==== Dataset records
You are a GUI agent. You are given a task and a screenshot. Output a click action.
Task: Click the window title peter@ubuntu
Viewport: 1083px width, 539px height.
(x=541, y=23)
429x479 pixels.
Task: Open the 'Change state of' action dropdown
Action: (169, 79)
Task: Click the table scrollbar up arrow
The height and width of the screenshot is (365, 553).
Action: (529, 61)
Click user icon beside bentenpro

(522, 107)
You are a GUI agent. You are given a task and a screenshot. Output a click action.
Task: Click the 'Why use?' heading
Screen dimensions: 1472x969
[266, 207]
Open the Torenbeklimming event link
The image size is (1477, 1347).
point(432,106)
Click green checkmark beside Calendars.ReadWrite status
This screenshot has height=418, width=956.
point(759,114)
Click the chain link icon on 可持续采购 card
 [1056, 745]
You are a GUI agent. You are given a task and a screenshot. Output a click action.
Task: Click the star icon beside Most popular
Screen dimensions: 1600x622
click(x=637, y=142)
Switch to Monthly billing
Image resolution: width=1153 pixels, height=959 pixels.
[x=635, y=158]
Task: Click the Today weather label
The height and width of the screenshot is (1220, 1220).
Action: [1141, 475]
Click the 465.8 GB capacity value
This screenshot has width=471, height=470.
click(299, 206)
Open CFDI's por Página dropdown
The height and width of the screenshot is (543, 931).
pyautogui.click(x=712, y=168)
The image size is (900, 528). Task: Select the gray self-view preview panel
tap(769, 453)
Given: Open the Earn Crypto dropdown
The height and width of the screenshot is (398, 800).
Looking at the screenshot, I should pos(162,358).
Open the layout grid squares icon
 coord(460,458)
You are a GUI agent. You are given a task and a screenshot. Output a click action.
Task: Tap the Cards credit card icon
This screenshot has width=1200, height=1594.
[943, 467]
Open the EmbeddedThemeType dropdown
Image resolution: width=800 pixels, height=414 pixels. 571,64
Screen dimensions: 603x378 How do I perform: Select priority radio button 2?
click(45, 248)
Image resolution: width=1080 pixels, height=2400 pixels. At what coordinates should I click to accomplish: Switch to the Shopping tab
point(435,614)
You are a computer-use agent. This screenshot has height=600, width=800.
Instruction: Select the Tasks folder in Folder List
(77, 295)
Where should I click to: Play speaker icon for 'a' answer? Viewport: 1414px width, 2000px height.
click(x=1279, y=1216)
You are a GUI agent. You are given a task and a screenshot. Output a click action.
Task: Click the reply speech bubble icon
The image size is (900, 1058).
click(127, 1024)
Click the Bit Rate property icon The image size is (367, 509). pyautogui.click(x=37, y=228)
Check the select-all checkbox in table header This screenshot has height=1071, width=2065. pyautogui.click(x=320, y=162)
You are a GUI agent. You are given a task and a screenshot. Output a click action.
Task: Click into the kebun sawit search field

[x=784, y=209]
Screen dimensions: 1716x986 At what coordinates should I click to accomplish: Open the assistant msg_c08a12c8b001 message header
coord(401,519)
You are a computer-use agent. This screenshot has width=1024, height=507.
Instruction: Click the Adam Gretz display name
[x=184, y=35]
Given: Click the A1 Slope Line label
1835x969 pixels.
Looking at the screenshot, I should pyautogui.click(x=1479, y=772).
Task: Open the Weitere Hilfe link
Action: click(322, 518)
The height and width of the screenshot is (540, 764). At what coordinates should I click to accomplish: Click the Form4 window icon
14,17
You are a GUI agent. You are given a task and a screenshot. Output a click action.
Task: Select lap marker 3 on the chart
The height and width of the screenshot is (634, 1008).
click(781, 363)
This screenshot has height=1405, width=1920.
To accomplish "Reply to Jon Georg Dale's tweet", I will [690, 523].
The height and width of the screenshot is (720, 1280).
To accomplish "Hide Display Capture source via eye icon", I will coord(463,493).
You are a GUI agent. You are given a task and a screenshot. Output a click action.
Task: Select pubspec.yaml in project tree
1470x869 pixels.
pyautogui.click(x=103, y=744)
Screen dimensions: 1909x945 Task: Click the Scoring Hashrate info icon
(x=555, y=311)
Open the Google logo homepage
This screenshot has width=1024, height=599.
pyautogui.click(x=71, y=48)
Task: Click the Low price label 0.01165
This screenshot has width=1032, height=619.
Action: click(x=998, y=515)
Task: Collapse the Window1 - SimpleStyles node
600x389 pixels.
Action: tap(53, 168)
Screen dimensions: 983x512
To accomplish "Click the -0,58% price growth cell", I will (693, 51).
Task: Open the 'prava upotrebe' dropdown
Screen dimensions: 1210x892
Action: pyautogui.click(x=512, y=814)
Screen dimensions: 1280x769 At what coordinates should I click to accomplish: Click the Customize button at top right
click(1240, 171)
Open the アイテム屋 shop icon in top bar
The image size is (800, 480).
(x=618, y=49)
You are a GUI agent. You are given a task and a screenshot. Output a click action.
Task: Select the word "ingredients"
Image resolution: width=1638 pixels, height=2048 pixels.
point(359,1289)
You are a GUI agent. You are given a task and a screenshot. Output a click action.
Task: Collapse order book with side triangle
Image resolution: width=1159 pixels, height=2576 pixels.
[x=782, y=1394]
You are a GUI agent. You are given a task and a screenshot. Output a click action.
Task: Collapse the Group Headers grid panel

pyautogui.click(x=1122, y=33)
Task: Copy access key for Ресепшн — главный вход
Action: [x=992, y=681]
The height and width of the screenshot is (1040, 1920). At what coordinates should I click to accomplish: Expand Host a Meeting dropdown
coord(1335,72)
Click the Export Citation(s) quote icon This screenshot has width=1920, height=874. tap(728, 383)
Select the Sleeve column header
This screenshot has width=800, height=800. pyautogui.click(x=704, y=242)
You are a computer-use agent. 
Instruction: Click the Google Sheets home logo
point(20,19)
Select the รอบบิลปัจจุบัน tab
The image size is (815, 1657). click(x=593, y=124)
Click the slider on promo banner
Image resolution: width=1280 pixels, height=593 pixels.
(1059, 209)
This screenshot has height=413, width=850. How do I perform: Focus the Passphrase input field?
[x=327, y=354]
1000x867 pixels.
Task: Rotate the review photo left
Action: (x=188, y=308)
========
◆ **Task goal**: Only the lines above from the one with "Image resolution: width=1080" up to and including the one with "Given: Click the A1 Slope Line label" should be repeated, exactly as written.

◆ **Task result**:
Image resolution: width=1080 pixels, height=2400 pixels. At what coordinates should I click to accomplish: Switch to the Shopping tab
point(435,614)
You are a computer-use agent. This screenshot has height=600, width=800.
Instruction: Select the Tasks folder in Folder List
(77, 295)
Where should I click to: Play speaker icon for 'a' answer? Viewport: 1414px width, 2000px height.
click(x=1279, y=1216)
You are a GUI agent. You are given a task and a screenshot. Output a click action.
Task: Click the reply speech bubble icon
The image size is (900, 1058).
click(127, 1024)
Click the Bit Rate property icon The image size is (367, 509). pyautogui.click(x=37, y=228)
Check the select-all checkbox in table header This screenshot has height=1071, width=2065. pyautogui.click(x=320, y=162)
You are a GUI agent. You are given a task and a screenshot. Output a click action.
Task: Click into the kebun sawit search field

[x=784, y=209]
Screen dimensions: 1716x986 At what coordinates should I click to accomplish: Open the assistant msg_c08a12c8b001 message header
coord(401,519)
You are a computer-use agent. This screenshot has width=1024, height=507.
Instruction: Click the Adam Gretz display name
[x=184, y=35]
Given: Click the A1 Slope Line label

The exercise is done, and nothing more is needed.